Abstract
In the article it is offered to use the term «completeness of existence» in relation to the ideological contents of the poem by A. S. Pushkin «A wondrous moment I remember…» and also to apply it to the description of that romantic discourse which had been developed by Pushkin by 1825 and which succeeded an educational «discourse of happiness». It seems that the poet’s evolution of ethical, religious and philosophical ideas – from hedonism and voluntarism to the ideas of «service» to the Absolute and the adoption of imperfection of historical reality – can be transposed to the entire early Russian romanticism, which was expressed, and in fact created, by Pushkin. Being at the same time and a completer of the traditions of literature of the 18th century, he showed the exhaustion of «happiness paradigm» by his own creative biography – hedonism and eudemonism as vital and creative goals of the personality. Something dialectically opposite had to succeed them – both the contents denying them, and incorporated them. It is appropriate to designate this phenomenon as «completeness of existence» – an ecstatic state in which «happiness» and «bliss» are only its compound parts, equal to inspiration, love, completeness of feelings, beauty, harmony with the world, to unity with Infinite.
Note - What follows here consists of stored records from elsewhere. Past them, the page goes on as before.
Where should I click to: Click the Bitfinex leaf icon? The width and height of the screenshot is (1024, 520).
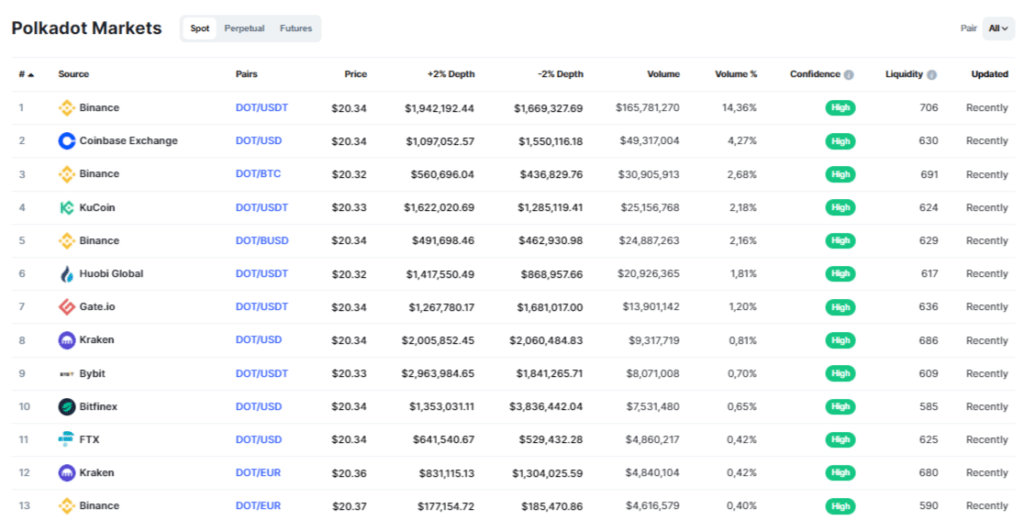67,407
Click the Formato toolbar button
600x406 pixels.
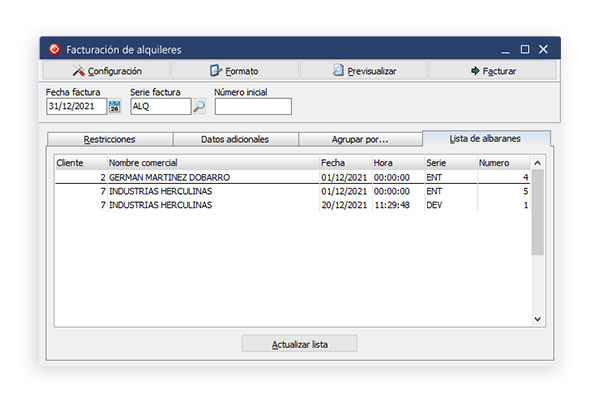(x=234, y=71)
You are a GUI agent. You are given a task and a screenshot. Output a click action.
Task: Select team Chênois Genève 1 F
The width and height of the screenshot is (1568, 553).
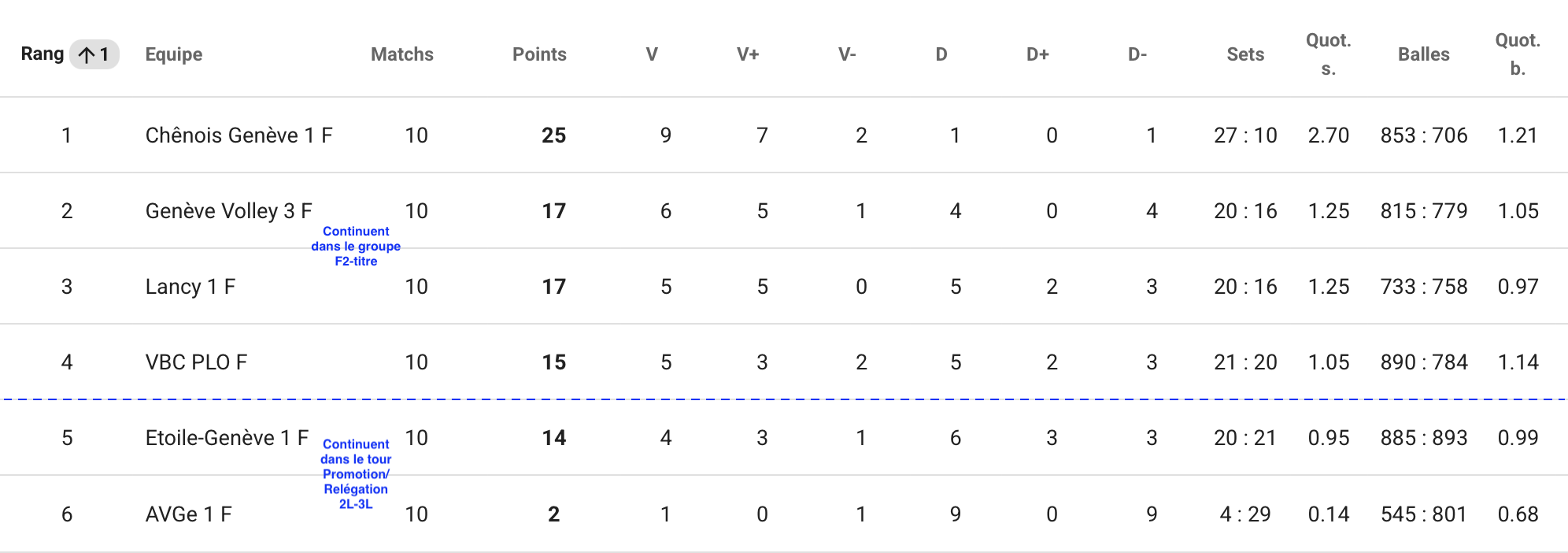(239, 135)
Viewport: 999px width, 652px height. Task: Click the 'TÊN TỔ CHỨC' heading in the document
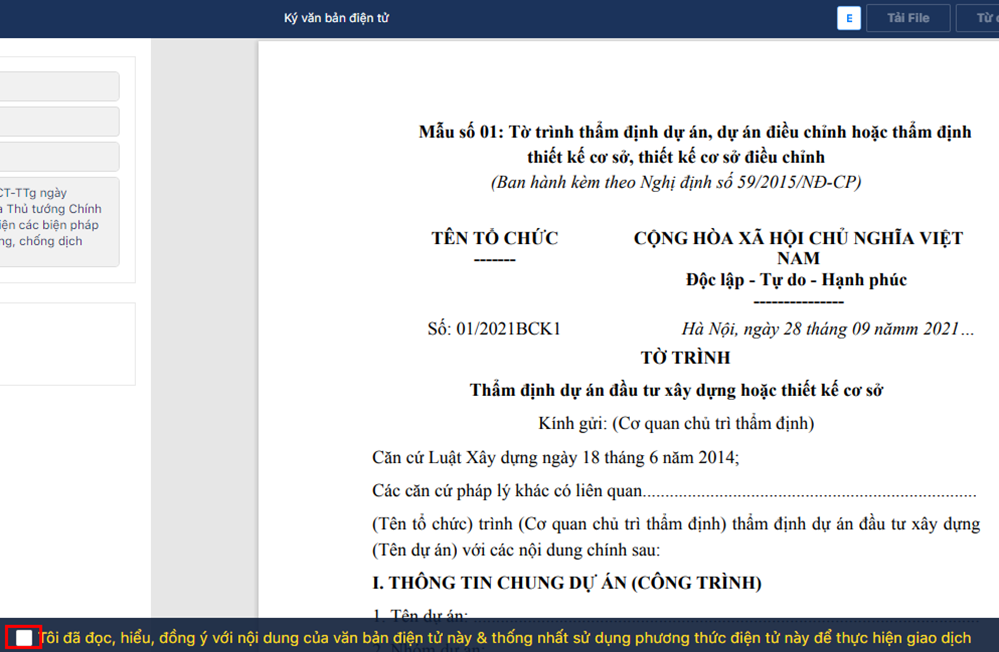coord(494,238)
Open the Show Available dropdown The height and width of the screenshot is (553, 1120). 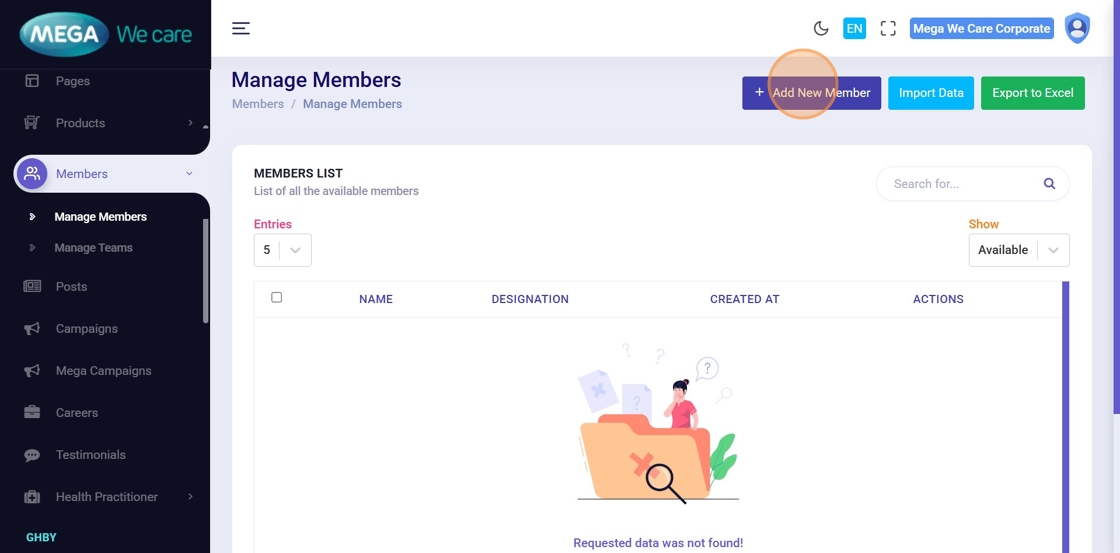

It should be noted that «happiness discourse» did not disappear from culture and literature, at least for that simple reason that to present terrestrial happiness in its concrete manifestations (success, the prosperity, family, power) and to embody them is much easier, than to reach the completeness of existence demanding tension of all spiritual powers, infinite perfectibility and belief in Absolute existence.
Key words
A. S. Pushkin, religious and philosophical lyrics, completeness of existence, happiness, eudemonism, romanticism, Enlightenment, history of the ideas.